Task requirements => Start at the line in the entries below that contains "Follow the Secret API keys link", stop at the line that contains "Task: Open the U Craiova team name", and output exactly the lines in that span, both ends included.
╭──
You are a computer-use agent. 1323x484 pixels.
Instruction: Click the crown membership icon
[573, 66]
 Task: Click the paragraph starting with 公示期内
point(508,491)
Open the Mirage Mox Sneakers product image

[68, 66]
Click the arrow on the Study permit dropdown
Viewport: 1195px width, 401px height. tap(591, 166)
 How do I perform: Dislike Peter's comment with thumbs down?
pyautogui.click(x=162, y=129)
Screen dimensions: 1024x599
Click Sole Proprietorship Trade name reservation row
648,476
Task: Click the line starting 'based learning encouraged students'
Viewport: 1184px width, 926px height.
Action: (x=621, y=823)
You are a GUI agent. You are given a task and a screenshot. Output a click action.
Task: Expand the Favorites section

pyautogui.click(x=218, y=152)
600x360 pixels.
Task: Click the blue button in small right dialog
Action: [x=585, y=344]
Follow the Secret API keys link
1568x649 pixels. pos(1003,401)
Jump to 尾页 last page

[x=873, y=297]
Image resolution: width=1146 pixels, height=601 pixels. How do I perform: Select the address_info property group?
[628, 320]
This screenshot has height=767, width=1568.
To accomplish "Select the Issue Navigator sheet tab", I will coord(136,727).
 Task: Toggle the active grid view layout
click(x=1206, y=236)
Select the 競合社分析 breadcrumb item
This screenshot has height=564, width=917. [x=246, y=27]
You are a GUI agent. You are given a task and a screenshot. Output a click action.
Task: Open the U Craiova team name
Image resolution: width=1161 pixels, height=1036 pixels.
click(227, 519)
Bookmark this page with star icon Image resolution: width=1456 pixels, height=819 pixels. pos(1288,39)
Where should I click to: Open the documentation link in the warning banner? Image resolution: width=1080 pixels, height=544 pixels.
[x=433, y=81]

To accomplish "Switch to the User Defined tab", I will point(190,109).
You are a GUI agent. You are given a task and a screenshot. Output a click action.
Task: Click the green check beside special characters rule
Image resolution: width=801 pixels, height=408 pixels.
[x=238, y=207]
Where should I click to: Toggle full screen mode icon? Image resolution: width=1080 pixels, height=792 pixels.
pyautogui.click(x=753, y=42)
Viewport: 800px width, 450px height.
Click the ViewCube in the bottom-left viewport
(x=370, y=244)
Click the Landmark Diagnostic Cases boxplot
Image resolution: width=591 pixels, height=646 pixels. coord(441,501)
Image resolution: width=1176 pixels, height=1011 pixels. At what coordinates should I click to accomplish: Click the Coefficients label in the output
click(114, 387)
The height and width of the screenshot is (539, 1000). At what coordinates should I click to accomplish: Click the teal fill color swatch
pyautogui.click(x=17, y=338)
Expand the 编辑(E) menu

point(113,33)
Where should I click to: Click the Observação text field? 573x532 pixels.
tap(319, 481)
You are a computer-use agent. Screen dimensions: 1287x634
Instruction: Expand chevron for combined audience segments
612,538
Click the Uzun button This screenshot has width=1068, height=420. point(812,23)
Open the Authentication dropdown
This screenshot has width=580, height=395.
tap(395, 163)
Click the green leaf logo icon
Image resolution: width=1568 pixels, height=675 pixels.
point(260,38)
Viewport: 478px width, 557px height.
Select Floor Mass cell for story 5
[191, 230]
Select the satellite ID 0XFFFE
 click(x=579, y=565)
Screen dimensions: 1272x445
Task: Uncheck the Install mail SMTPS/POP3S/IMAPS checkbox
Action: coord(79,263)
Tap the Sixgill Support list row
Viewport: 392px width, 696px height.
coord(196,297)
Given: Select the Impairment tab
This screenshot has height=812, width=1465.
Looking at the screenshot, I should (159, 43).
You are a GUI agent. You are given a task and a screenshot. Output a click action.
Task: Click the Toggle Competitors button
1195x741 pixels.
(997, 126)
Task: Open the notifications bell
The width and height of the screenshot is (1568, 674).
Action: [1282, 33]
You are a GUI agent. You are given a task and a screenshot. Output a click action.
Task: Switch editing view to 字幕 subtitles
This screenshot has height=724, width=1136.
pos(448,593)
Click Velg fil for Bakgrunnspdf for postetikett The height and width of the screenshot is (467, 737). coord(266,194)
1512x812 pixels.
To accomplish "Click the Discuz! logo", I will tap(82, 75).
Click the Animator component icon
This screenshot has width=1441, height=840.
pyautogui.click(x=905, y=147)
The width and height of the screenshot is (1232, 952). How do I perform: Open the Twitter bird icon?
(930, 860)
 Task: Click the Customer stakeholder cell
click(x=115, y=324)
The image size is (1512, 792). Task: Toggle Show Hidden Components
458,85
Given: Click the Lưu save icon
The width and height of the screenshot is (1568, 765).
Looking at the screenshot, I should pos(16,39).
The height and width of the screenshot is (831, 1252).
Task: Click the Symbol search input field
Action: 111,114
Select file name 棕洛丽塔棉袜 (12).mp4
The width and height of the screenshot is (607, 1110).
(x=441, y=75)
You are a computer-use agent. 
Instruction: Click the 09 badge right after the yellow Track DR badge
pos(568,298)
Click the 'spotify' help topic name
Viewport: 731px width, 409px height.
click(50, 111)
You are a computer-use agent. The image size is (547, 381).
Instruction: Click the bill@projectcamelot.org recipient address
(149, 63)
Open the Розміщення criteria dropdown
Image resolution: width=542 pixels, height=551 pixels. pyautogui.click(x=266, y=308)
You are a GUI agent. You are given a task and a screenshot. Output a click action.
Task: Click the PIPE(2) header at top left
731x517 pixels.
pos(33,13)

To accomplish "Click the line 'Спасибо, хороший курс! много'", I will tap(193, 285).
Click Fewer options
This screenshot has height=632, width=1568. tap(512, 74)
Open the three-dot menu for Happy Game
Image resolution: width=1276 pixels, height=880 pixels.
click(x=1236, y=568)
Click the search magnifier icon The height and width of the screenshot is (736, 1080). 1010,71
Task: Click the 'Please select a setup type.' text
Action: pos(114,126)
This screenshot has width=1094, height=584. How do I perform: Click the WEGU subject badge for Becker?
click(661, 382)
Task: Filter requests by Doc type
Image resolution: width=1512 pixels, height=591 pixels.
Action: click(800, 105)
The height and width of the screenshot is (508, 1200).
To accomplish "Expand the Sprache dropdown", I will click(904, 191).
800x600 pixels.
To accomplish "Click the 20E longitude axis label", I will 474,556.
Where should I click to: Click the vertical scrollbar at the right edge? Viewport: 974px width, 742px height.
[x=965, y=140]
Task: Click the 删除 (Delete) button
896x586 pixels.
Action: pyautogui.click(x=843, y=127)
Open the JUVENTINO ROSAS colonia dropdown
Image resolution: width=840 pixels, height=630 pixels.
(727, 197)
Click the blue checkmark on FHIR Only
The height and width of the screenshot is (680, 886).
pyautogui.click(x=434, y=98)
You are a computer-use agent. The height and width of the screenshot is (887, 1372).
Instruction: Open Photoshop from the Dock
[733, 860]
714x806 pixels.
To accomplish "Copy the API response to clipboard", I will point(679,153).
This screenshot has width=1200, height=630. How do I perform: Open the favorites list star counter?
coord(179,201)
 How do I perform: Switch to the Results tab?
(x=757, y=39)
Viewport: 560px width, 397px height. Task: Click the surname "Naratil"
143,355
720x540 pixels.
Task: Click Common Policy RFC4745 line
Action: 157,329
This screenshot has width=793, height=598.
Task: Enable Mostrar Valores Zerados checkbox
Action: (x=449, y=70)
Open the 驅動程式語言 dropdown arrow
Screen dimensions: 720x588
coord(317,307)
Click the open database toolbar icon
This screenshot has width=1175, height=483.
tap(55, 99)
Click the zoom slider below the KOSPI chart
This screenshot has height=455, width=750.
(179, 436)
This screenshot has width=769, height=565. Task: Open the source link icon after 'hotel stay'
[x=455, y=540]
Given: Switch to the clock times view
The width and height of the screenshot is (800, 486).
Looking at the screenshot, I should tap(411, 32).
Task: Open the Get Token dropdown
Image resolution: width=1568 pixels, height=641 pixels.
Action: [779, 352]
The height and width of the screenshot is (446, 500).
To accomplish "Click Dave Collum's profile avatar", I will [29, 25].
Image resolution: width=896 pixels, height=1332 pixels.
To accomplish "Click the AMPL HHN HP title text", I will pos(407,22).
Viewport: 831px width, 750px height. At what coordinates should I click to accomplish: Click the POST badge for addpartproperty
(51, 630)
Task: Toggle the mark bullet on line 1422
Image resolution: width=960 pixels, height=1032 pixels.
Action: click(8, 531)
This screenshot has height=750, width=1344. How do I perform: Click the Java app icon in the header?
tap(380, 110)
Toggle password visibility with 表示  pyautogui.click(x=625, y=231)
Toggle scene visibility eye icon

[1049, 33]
╰──
Exercise result =>
Follow the Secret API keys link
1568x649 pixels. pos(1003,401)
Jump to 尾页 last page

[x=873, y=297]
Image resolution: width=1146 pixels, height=601 pixels. How do I perform: Select the address_info property group?
[628, 320]
This screenshot has height=767, width=1568.
To accomplish "Select the Issue Navigator sheet tab", I will coord(136,727).
 Task: Toggle the active grid view layout
click(x=1206, y=236)
Select the 競合社分析 breadcrumb item
This screenshot has height=564, width=917. [x=246, y=27]
You are a GUI agent. You are given a task and a screenshot. Output a click action.
Task: Open the U Craiova team name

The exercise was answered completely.